— Study material —
---------------

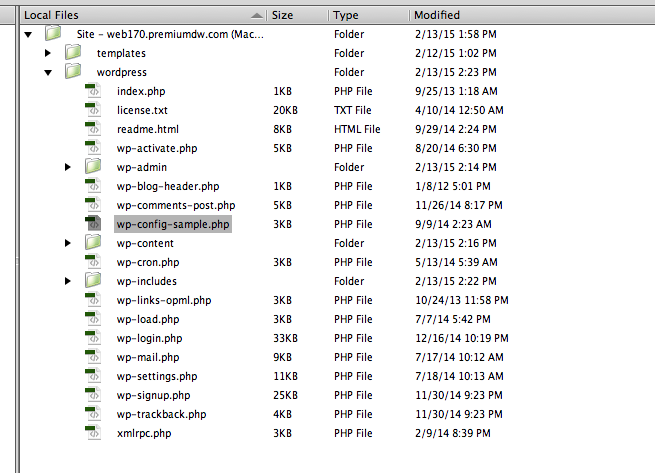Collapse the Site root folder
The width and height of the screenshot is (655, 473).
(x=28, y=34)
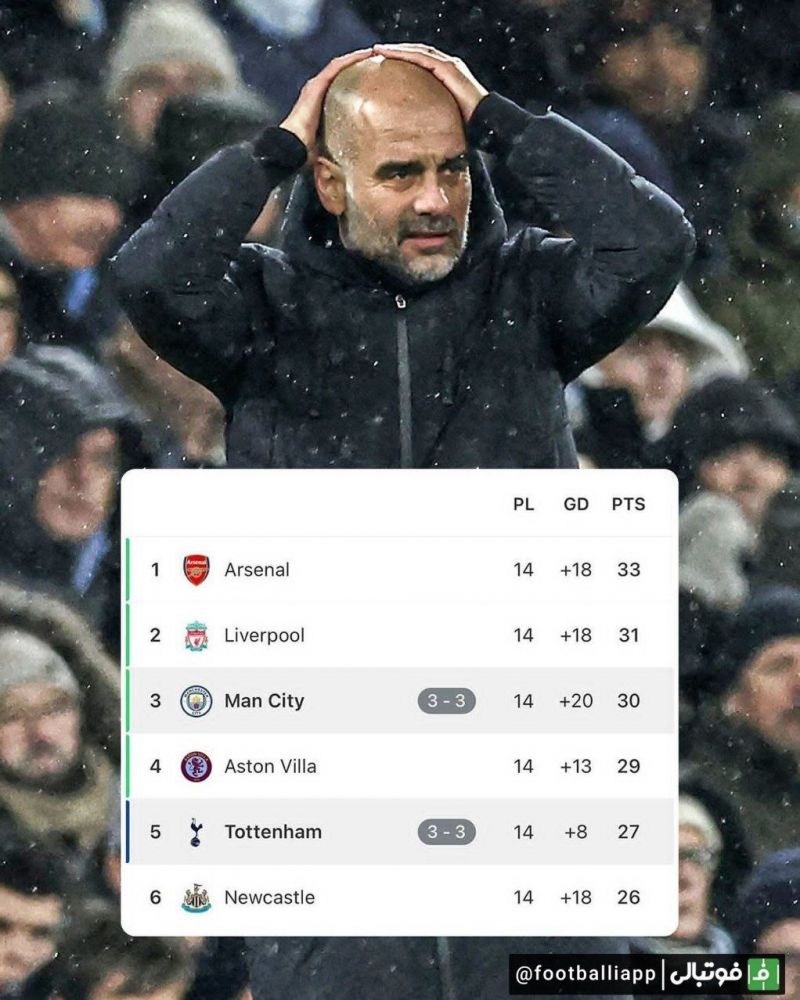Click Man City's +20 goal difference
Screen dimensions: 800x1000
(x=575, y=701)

---------------

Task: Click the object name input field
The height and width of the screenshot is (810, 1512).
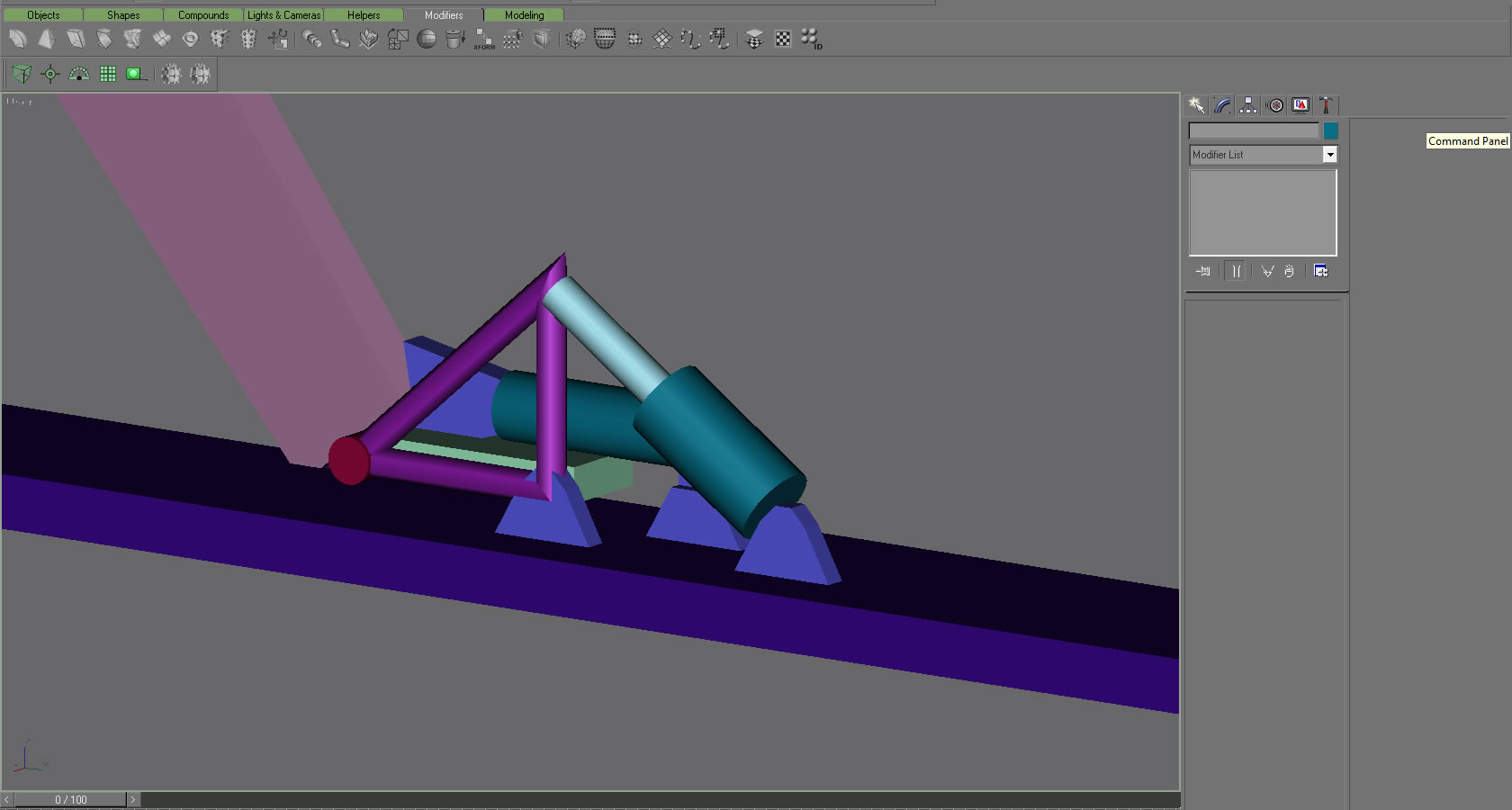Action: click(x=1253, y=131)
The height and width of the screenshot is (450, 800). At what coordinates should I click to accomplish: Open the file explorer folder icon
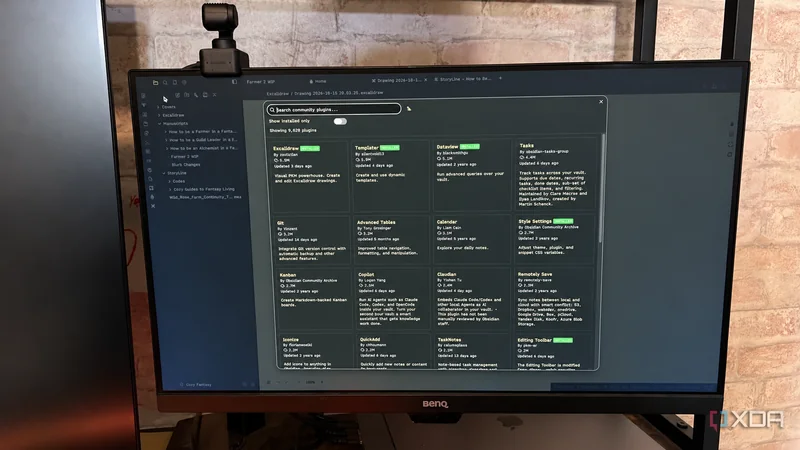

---------------

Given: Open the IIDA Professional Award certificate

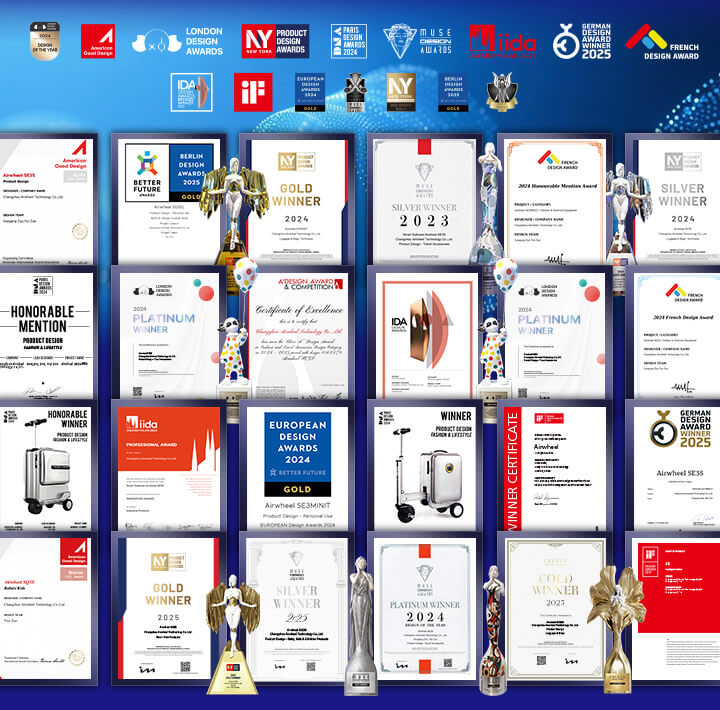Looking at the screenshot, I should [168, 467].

---------------

— Instructions to follow —
Output only the lines above from the line that holds "Task: Click the object name input field" through the line that holds "The height and width of the screenshot is (450, 800).", both ends included, and exclude pictures.

— Answer to this task —
Task: Click the object name input field
The height and width of the screenshot is (810, 1512).
Action: click(x=1253, y=131)
The height and width of the screenshot is (450, 800). At what coordinates should I click to accomplish: Open the file explorer folder icon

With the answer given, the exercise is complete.